BRIEF
Only the count should appear in your answer: how many lines of the data below contain the word "Opener"?

EXCERPTED DATA
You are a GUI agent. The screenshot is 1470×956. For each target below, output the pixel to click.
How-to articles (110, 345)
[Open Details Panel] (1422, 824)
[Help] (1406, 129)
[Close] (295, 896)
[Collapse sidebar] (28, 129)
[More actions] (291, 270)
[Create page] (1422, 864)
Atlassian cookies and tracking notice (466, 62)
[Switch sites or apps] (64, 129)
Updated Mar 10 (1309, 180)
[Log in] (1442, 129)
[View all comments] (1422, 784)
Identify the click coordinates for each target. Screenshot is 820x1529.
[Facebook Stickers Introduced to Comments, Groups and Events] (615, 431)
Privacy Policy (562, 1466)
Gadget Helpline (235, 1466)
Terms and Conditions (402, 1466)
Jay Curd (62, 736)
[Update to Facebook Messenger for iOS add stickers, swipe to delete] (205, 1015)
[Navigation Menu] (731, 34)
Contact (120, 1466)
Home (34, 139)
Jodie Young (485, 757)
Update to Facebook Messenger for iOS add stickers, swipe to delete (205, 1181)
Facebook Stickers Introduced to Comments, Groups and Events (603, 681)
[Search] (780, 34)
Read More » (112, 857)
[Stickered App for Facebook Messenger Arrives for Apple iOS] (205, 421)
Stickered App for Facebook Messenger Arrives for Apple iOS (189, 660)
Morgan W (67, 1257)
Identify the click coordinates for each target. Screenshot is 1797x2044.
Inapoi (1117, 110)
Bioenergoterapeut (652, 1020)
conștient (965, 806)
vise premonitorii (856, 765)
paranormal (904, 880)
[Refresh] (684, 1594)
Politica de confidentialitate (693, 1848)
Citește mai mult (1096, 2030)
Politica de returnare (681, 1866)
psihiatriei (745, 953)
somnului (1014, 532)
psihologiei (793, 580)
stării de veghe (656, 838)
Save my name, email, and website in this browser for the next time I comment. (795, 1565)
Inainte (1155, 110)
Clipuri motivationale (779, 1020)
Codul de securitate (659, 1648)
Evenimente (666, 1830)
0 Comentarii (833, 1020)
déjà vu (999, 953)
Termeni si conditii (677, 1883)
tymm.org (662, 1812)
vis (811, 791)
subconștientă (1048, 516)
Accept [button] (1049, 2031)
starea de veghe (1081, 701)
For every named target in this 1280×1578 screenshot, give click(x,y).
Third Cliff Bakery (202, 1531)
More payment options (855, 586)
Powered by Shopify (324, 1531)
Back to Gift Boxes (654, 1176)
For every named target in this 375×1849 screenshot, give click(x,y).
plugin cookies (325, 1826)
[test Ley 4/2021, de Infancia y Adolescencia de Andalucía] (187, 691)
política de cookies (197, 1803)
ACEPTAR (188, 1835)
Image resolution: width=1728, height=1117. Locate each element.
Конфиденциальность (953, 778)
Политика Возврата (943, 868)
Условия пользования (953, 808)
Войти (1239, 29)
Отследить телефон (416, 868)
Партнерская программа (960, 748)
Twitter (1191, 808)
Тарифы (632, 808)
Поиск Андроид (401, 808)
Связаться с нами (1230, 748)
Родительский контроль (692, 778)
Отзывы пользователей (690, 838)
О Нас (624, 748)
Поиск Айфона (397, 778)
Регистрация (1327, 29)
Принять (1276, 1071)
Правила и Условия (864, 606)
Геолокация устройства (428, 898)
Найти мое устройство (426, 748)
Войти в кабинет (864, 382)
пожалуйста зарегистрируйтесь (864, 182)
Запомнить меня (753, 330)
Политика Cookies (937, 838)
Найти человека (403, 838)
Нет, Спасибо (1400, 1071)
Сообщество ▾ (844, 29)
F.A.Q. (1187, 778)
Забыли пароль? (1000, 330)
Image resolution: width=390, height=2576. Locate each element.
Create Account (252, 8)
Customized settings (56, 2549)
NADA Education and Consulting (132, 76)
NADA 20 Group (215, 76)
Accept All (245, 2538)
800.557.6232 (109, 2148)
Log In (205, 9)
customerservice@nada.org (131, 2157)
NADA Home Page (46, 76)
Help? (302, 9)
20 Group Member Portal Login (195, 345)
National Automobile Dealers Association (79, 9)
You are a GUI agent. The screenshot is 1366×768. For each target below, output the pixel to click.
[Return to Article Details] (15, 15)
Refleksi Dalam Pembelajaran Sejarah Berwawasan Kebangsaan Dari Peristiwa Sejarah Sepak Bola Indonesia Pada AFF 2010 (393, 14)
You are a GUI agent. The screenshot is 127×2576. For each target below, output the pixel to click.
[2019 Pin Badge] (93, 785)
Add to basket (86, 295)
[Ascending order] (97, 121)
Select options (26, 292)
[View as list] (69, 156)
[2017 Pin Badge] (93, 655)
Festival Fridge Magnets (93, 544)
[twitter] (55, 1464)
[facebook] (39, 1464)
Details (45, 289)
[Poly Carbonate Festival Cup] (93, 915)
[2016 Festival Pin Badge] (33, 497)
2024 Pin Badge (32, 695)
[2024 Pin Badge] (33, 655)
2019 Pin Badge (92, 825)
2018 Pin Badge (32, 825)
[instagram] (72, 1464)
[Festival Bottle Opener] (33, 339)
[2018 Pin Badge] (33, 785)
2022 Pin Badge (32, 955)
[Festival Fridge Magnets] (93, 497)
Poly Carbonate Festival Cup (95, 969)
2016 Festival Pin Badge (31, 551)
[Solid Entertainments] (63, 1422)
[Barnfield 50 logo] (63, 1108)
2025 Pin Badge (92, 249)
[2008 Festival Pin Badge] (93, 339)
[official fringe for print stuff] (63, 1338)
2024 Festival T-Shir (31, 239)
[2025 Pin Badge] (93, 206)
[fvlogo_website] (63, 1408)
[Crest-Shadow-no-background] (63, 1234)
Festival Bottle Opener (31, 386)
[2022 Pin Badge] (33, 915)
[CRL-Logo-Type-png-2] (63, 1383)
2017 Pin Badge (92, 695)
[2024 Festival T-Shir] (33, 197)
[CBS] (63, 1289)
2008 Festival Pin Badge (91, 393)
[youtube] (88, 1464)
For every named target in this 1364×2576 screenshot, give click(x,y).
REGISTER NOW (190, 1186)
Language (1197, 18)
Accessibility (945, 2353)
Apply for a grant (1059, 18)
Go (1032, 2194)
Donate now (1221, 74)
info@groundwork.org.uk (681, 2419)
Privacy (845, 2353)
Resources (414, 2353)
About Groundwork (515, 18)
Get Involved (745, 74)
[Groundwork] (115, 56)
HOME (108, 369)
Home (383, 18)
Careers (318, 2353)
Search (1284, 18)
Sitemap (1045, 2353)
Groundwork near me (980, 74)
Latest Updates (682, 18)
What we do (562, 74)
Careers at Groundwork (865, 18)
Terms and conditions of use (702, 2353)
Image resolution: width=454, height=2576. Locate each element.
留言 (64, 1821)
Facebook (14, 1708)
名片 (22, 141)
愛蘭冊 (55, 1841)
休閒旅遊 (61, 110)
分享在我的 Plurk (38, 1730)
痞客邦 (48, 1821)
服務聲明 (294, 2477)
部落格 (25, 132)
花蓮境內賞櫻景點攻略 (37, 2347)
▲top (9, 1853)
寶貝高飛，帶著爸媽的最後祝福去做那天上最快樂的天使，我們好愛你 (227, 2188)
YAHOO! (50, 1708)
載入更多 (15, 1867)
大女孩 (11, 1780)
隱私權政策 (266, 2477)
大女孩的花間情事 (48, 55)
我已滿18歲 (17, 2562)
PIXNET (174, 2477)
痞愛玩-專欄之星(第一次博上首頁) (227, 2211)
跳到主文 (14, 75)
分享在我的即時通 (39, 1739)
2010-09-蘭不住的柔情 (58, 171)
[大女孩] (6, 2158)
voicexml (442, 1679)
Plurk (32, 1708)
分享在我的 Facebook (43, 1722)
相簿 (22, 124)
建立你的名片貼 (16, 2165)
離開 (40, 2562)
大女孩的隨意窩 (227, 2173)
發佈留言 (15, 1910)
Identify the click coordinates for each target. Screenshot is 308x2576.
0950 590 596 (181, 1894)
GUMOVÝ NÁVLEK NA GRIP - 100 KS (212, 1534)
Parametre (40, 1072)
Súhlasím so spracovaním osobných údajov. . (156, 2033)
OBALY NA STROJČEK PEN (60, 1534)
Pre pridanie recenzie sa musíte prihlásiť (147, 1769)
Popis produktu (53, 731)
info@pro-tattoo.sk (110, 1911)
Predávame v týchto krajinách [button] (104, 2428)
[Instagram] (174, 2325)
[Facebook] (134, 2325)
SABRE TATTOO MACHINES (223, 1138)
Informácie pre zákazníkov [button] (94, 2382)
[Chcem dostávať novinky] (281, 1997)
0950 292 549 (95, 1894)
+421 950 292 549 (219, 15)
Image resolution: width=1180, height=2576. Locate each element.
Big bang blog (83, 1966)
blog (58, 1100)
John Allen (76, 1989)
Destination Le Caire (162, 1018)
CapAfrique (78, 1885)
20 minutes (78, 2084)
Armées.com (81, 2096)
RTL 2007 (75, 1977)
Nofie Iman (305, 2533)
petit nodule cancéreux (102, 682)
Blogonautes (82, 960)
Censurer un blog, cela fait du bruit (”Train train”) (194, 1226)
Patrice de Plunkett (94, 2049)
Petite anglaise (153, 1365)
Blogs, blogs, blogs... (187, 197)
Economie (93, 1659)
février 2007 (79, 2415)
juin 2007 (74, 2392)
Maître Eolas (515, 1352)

SOLUTION BELOW
2